Friday, January 30, 2009

COWARDOG 'SUPERPOWER'

Mumbai 11/26 is not going to be the last terror attack launched by terrorists inspired or sponsored by Pakistan. Prepare yourselves for many more. No, I am not reiterating what I have been saying for long but am citing what Brian Jenkins from RAND corporation and Ashley Tellis have told the US Senate's committee on homeland security. "India will continue to face a serious jehadi terrorist threat from Pakistan-based terrorist groups. However, India lacks military options that have strategic-level effects without a significant risk of a military response by Pakistan."

Why does India continue to lack that vitally required military option? Why did Pervez Musharraf have the audacity to occupy large chunks of Indian territory in Kargil without being afraid of a response from India? Why did India, even when it discovered what had been done, limit its response to fighting the 'war' within its own territory and not take the battle across the LOC to make Pakistan pay a humiliating price for its misadventure? Why did India let Pakistan get away so lightly and still claim victory? Why did Pakistan follow up Kargil by an attack on India's Parliament that, had things gone according to plan, would have found hundreds of MPs held hostage within the precincts of its symbol of democracy followed by the setting free of hundreds of terrorists held in Indian prisons and other humiliating concessions to secure their release? Why did Mumbai 11/26 take place?

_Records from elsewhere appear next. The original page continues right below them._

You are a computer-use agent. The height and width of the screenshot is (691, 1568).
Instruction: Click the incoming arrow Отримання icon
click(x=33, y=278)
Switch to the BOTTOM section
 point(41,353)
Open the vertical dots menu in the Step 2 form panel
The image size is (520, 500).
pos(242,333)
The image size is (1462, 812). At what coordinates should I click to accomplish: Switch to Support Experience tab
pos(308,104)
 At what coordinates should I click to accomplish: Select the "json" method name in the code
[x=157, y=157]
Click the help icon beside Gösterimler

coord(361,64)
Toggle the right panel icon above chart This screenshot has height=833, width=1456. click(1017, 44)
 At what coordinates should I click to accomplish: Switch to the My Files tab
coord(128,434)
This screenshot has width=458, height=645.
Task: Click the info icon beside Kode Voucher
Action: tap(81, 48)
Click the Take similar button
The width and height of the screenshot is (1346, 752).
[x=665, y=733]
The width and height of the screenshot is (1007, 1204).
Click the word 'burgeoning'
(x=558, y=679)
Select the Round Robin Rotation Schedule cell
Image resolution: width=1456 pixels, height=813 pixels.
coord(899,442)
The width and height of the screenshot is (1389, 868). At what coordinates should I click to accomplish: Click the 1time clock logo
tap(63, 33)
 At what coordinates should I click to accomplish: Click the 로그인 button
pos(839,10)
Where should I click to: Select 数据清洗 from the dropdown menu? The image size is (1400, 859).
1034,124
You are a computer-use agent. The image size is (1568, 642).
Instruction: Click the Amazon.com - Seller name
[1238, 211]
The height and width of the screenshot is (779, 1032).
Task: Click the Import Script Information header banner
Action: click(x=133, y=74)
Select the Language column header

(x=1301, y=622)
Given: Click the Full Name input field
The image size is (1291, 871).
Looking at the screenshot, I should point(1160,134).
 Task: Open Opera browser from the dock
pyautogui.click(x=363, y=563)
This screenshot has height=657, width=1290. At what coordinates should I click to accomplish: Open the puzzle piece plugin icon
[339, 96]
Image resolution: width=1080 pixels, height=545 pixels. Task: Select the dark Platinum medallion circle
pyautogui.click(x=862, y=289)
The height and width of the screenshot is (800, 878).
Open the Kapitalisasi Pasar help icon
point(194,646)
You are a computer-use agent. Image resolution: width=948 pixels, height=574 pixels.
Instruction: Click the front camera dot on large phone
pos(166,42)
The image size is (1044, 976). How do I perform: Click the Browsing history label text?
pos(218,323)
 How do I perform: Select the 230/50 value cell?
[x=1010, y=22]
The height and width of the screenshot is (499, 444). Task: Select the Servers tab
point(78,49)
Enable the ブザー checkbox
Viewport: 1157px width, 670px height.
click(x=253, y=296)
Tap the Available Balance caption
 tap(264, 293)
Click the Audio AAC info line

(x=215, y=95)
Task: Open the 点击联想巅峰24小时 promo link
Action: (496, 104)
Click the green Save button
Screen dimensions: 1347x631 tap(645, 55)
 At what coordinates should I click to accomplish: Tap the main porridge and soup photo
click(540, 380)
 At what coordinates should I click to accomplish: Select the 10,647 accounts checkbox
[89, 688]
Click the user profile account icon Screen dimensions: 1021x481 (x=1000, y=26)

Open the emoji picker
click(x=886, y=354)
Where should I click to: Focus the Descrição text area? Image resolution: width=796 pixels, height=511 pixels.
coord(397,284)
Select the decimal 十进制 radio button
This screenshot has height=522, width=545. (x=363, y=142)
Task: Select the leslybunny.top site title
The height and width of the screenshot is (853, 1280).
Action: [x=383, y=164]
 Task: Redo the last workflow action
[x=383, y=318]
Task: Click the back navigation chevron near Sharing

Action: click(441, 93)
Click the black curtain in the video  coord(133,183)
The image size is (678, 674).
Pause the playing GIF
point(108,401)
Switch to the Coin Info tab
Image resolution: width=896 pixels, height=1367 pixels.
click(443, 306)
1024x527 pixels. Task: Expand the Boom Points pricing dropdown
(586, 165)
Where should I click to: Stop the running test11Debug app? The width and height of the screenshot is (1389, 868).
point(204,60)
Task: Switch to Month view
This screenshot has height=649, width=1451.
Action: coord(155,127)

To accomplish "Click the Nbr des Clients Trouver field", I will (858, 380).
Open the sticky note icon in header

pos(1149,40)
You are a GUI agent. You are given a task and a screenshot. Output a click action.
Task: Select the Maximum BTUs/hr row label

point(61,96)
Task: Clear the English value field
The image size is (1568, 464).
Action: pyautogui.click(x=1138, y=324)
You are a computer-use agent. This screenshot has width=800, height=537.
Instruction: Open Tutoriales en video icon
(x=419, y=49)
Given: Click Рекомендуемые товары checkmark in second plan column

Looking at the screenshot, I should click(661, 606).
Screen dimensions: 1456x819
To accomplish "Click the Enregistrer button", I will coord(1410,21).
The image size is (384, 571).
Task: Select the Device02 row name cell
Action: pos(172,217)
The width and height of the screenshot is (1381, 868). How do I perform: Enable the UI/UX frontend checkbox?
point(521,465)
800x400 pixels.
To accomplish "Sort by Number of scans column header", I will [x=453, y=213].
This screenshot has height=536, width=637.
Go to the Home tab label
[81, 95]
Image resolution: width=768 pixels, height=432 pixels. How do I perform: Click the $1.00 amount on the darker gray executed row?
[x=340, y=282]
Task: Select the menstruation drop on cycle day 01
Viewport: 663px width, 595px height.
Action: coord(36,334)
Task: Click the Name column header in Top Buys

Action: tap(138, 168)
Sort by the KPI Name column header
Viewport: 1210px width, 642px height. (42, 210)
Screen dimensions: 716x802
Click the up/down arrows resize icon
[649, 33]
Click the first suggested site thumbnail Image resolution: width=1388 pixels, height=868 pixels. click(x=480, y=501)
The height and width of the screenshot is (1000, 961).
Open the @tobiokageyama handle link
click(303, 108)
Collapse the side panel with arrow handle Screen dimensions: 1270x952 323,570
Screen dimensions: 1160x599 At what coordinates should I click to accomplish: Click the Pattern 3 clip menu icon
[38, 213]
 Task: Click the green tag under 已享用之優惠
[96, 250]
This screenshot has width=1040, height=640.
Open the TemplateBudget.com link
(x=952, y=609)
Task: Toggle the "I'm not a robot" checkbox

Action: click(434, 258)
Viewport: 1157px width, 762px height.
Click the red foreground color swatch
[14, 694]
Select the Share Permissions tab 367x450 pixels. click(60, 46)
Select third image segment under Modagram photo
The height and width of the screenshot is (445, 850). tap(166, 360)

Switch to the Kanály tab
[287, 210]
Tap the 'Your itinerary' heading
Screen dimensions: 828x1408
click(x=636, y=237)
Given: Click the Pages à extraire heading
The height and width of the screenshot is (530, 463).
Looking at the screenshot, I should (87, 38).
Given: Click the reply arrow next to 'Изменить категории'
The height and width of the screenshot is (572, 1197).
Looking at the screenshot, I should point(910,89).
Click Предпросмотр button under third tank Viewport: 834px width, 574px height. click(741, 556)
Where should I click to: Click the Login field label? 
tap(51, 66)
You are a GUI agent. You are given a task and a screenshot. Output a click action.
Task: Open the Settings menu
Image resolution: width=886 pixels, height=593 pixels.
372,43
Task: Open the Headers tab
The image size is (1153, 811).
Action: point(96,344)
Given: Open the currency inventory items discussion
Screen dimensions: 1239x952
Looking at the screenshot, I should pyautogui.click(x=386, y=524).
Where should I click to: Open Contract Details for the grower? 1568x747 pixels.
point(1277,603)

The two American experts mentioned above think that "India has turned out to be a terribly soft state neither able to prevent many of the terrorist acts that have confronted it over the years nor capable of retaliating effectively against either its terrorist adversaries or their state sponsors in Pakistan." The bitter truth is that India is not just a "terribly soft state", it is a cowardly state that is mortally afraid of exercising the tough options without which it cannot become secure.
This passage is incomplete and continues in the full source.